Un terrain miné pour la droite parisienne
Les élections municipales de 2026 s’annoncent comme un nouveau chapitre des luttes intestines qui déchirent la droite parisienne depuis des décennies. Jeux de massacres. Le roman des campagnes municipales à Paris de 1977 à 2026, l’ouvrage récent de Jean-Mathieu Pernin, retrace cette histoire de rivalités et de divisions qui semblent s’aggraver.
Une droite en quête de cohésion
Alors que le gouvernement Lecornu II tente de stabiliser le pays face à la crise des finances publiques, la droite parisienne peine à trouver une ligne commune.
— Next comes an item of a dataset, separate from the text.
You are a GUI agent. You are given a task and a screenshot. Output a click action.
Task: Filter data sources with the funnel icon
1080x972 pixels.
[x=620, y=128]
Les tensions internes, exacerbées par les crises de vocations politiques, menacent de marginaliser davantage un mouvement déjà affaibli.
« La droite parisienne est aujourd’hui tiraillée entre des ambitions personnelles et une absence de projet collectif. »
L’ombre de l’extrême droite
La montée en puissance de l’extrême droite, notamment dans les quartiers populaires, complique encore la donne. Certains observateurs y voient un symptôme de la crise de la démocratie locale, où les citoyens se détournent des partis traditionnels. Face à cette menace, une partie de la droite tente de se recentrer, tandis que d’autres tentent des alliances hasardeuses.
Un enjeu national
Au-delà de Paris, ces élections pourraient influencer la stratégie des partis pour 2027. Dans un contexte marqué par la crise des services publics et une défiance croissante envers les institutions, la droite doit prouver sa capacité à proposer des solutions concrètes.
Pour l’instant, les paris restent ouverts. Mais une chose est sûre : la droite parisienne, une fois de plus, se prépare à un combat aussi violent qu’incertain.